Having spent ten days in four beautiful, vibrant cities of Rajasthan, I wanted to experience its rural life before heading to Udaipur, my last destination of the trip. That is when I met Dhanraj, an enterprising and friendly local who organises safaris to a few villages in the Marwar region of Rajasthan. He welcomed me to his sprawling Farm house in Jhalamand, a Bishnoi village that lies a 20 min drive away from Jodhpur. The house stood there surrounded by farms, a garage lined with exquisite Jeeps and a shed that was home to two beautiful Marwari horses. His family shared that space with that of his brother’s and they all warmed up to me at the very instant. A brief chat and a hearty breakfast of hot aloo parathas and a glass of Lassi later, I started my village safari.
Here is a glimpse of the day that followed:
I followed Dhanraj as he took me for a walk through the vast millet fields of Guda Bishnoi village. The community is known to worship nature and for its beliefs in the conservation and protection of all forms of life.
As we parked our vehicle and walked our way to one of the farmers’ houses, it lay empty as the entire family was busy in the fields. It was harvest season and the family had moved to a make-shift tent under the shade of a tree. As I sat down with them, they offered me a cup of hot sugary tea, and even though neither of us understood the language the other spoke, there was a warmth in their company. The youngest bride then offered to show me another make-shift tent that lay at a distance. To my surprise, it was complete with a Cable TV, refrigerator, table fan and cupboard! She then pulled out a large photo album from a steel suitcase – her wedding album – and smiled as she handed it to me.

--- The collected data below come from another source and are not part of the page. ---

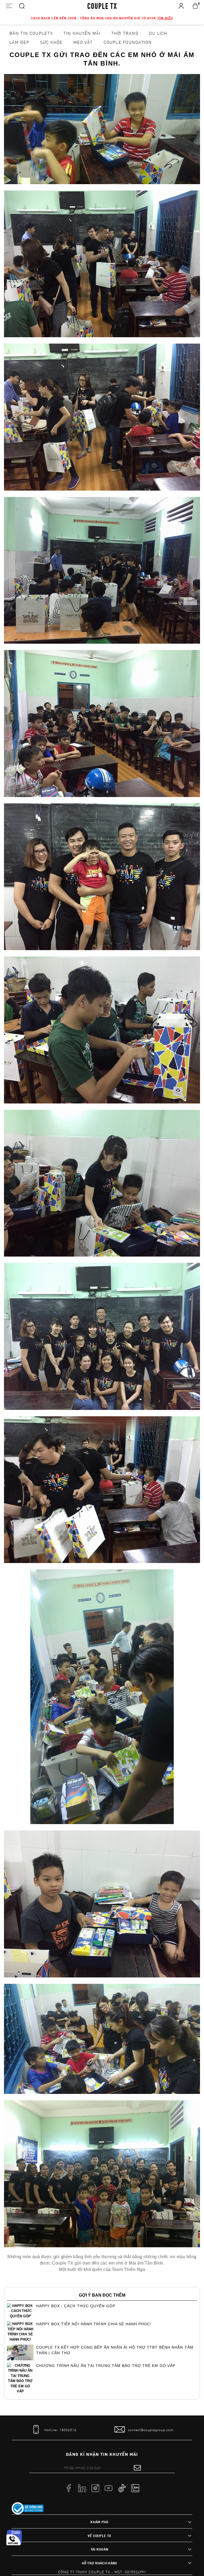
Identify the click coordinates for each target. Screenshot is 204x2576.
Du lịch (158, 33)
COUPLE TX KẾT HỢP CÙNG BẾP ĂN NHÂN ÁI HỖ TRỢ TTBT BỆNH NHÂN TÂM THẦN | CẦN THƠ (114, 2350)
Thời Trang (125, 33)
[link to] (28, 2508)
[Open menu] (9, 5)
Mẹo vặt (83, 42)
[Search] (22, 5)
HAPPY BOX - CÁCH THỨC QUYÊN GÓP (75, 2306)
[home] (102, 5)
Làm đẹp (19, 42)
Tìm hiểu (165, 18)
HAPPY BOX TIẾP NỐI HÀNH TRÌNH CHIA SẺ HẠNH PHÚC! (93, 2324)
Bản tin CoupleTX (31, 33)
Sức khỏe (51, 42)
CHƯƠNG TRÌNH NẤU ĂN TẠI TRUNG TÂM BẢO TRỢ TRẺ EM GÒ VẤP (105, 2365)
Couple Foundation (128, 42)
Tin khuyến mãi (82, 33)
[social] (69, 2488)
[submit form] (137, 2467)
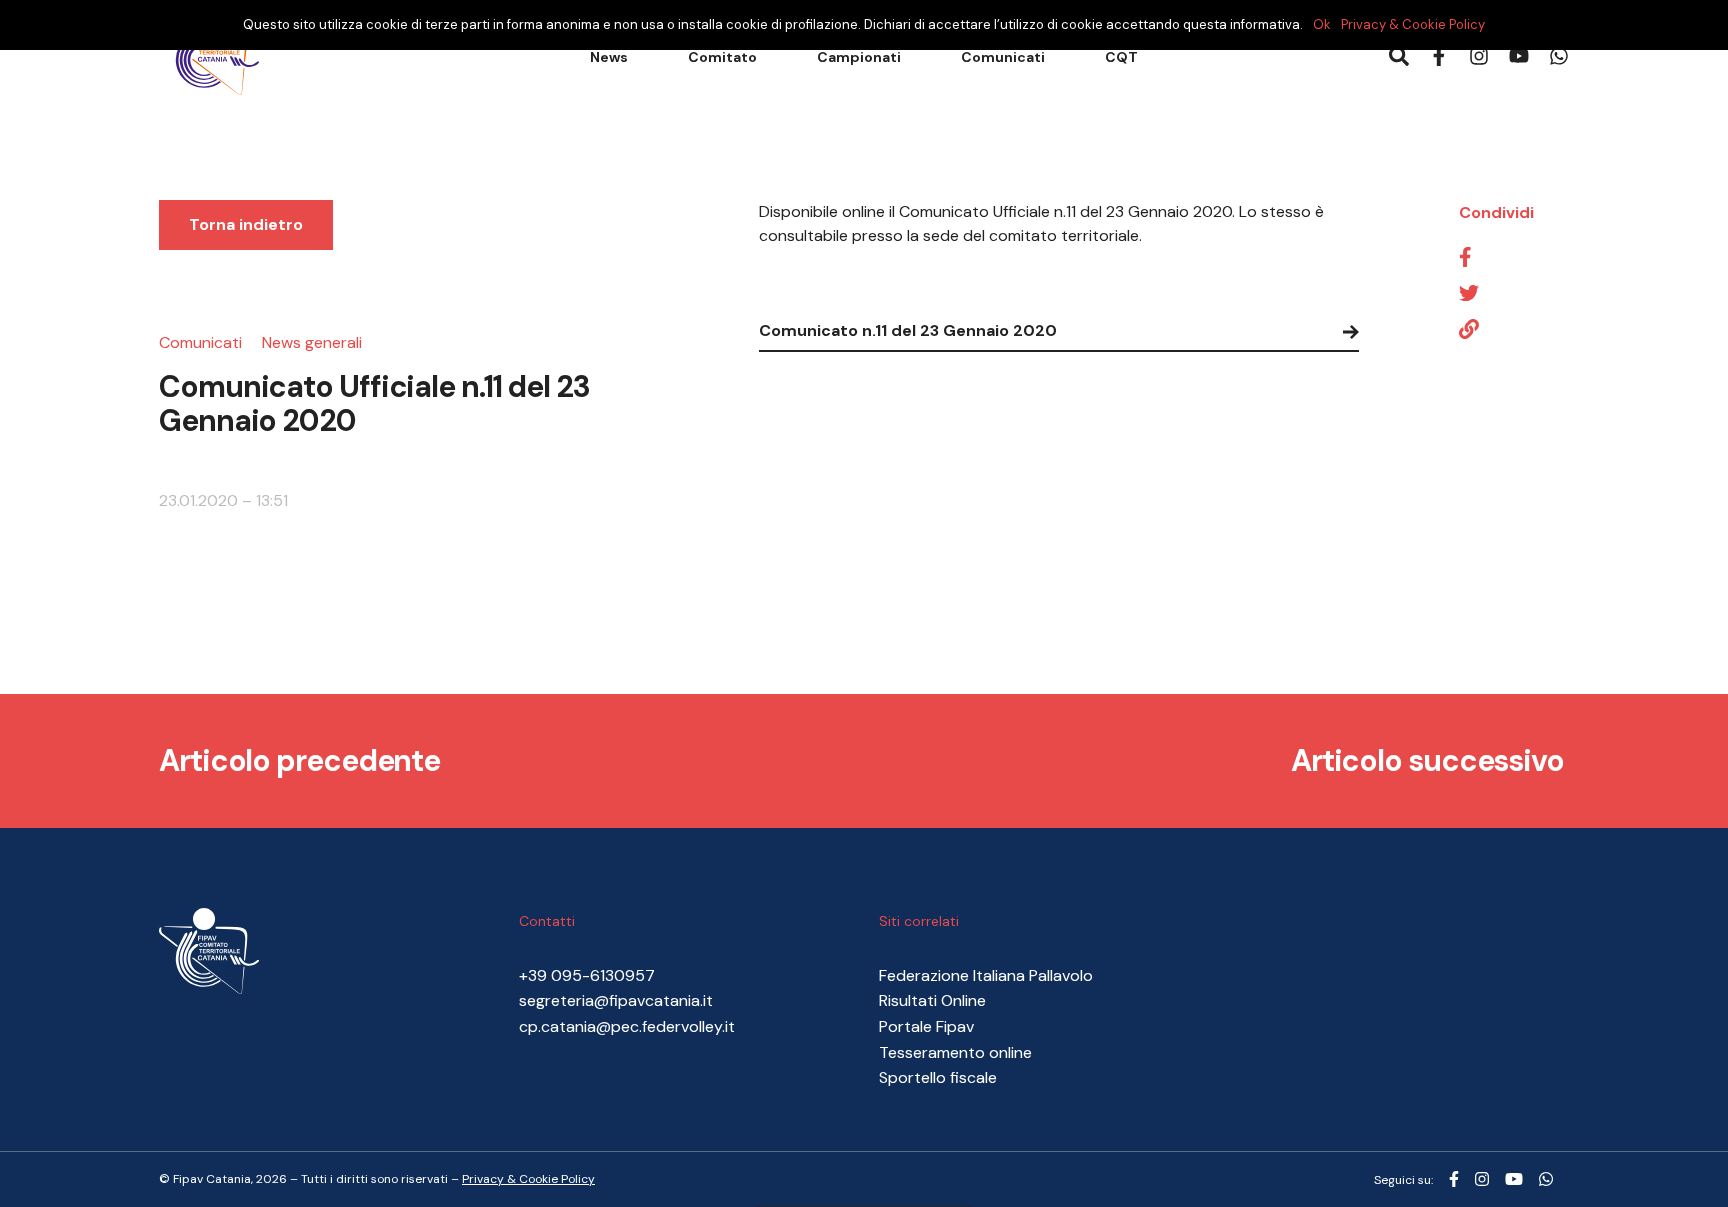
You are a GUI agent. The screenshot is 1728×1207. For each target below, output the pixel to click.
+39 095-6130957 (587, 975)
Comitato (722, 57)
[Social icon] (1454, 1180)
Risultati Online (932, 1000)
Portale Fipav (926, 1026)
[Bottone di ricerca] (1399, 57)
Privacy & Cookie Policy (528, 1179)
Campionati (859, 57)
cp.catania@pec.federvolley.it (627, 1026)
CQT (1121, 57)
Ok (1322, 24)
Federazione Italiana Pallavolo (986, 975)
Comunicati (1003, 57)
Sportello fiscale (938, 1077)
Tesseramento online (955, 1052)
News (609, 57)
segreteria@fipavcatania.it (616, 1000)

The village of Chota Guda is home to the Raika or Shepherd community of Rajasthan. The community is known to lead a semi-nomadic life and for their ability to handle large herds of animals in the harsh environment. While they traditionally bred and managed camels for the Maharajas for hundreds of years, they now manage herds of sheep and goats as well. While I was there, the children were very enthusiastic about showing me around their houses, most of which were simple one room establishments with a small fenced space for the sheep outside. These kids, used to tourists visiting their homes time and again, were more camera friendly than I had expected!
Singhasni village is one of the places where some of Rajasthan’s finest pottery comes from. In a display workshop set up for tourists, I met Nizammudin, who created some beautiful clay elephants, puppets and vessels with such ease.

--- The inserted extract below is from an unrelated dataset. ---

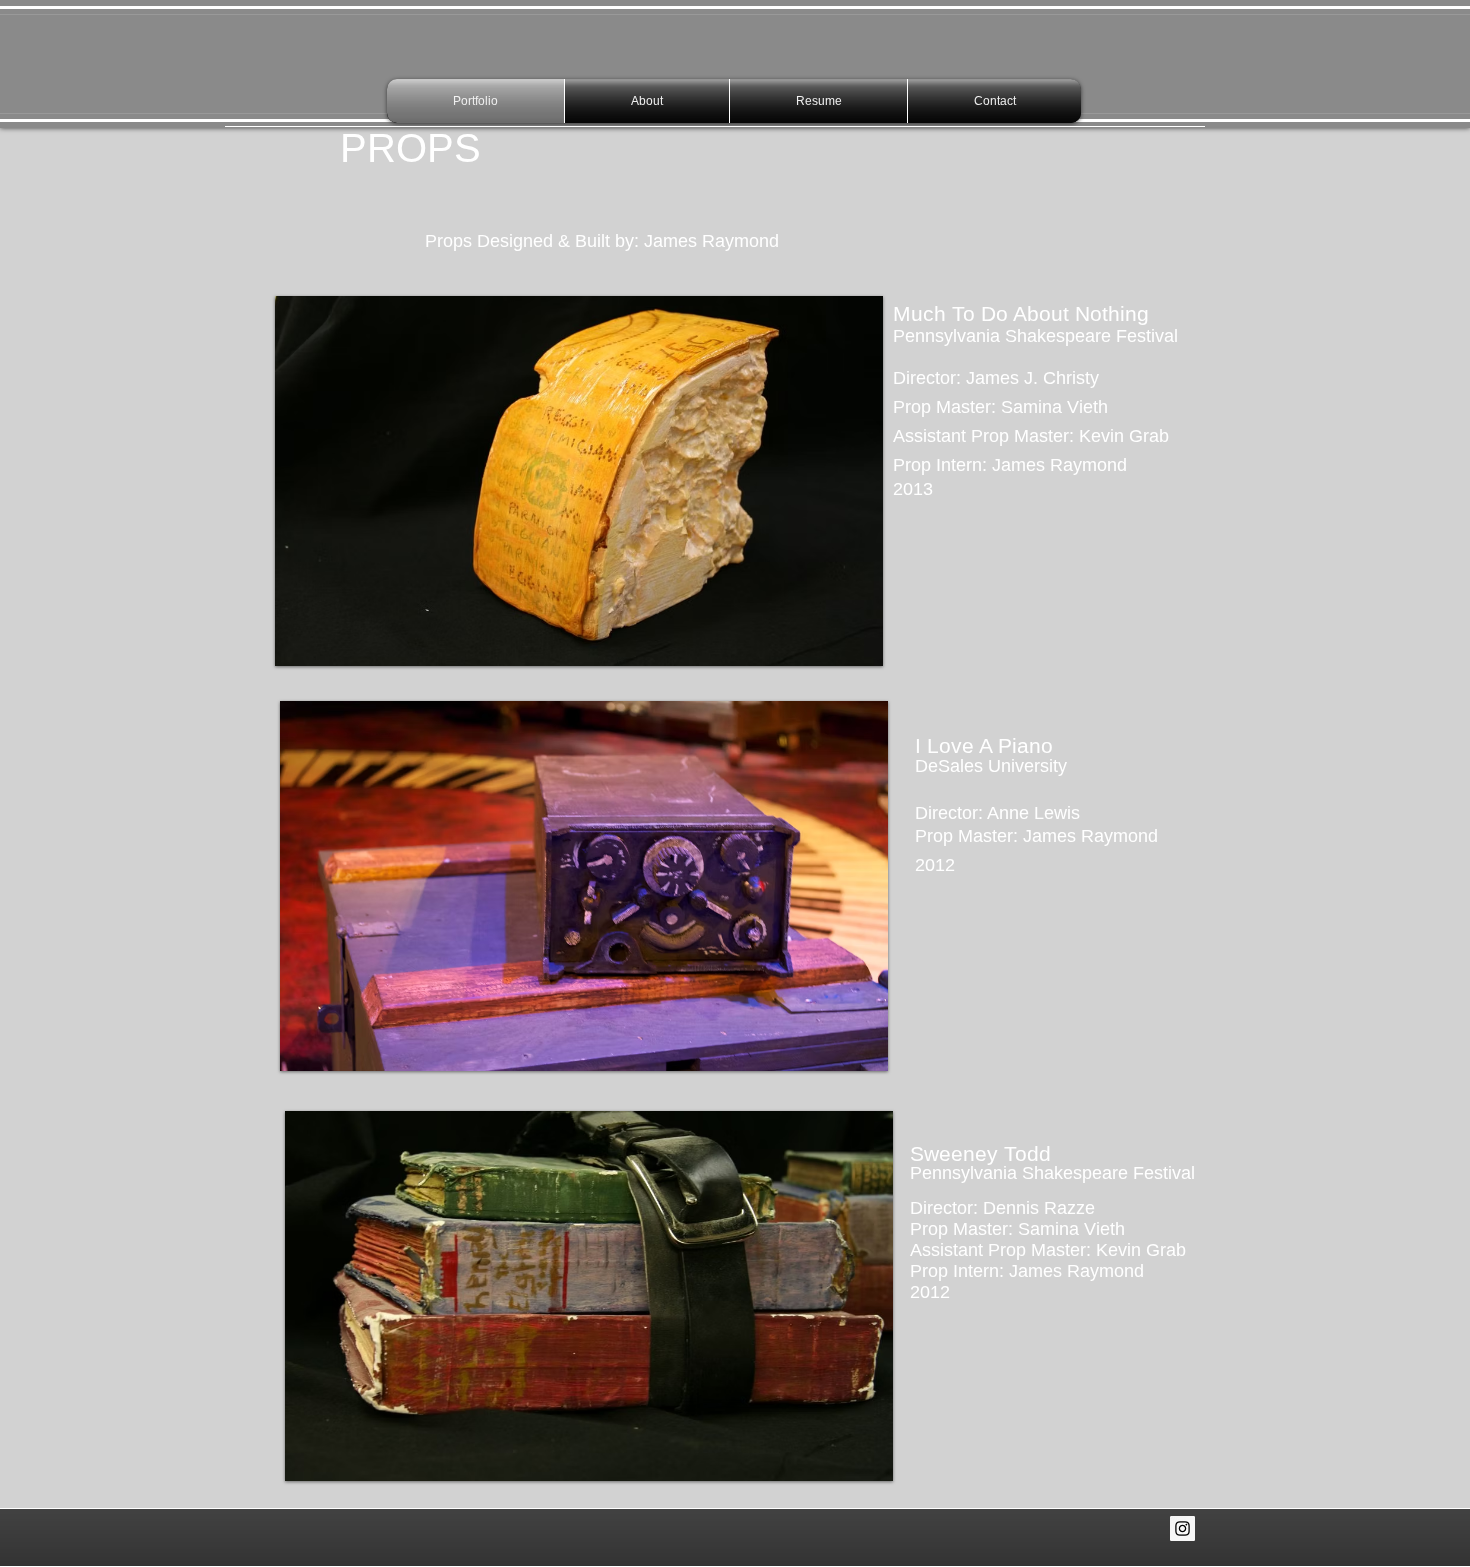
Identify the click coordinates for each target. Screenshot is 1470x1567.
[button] (579, 481)
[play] (841, 648)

In the same workshop space, I met Nathu Khan, a young man of the Chippa community which is know for its block painting skills. I heard him explain the way vegetable dyes are used to turn simple handloom cotton into works of art. He spread out colorful bedsheets in front of me, each more beautiful than the other, and showed me the casts that were used to create imprints on them. The international tourists buy his bedsheets in bulk, he said, and I could see why. Interestingly, he also turned out to be a Harry Potter fan!
The last village that I visited was Salawas – home to the weavers community that makes carpets and wall hangings using cotton, silk and camel hair among other things. Leela Dhar sat there with a radio and hummed to himself as he worked on a carpet that he said would take another week to finish. He dejectedly spoke of juggling between farming and weaving owing to the work being too slow and tiresome, but immediately lit up as Dhanraj spoke of the time he’d made a carpet that was 150 feet long, ordered to be used for the staircase in Buckingham Palace!
While I travelled before the Siberian cranes perched themselves in Guda Bishnoi Lake, one of my colleagues, Tejaswinee, was there recently and was lucky enough to enjoy this sight with her family.
After my safari, I went back to Dhanraj’s farm house and spent the rest of the evening sitting on a Charpai and discussing everything from pets to adventure sports to education with his little kids. The day went by too soon but it is one that I most fondly remember from my trip.
Oh, and if you’re a fan of good looking automobiles, the picture above is that of a Russian UAZ, a jeep once used by the Soviet Army and acquired by Dhanraj owing to the vast reliable network of jeep enthusiasts that he is friends with.
My safari was arranged by Mr. Dhanraj of Bishnoi Village Safari Private Tours. You can book your safari by reaching him at +91 9829126398 or by visiting their website www.bishnoivillagesafari.com.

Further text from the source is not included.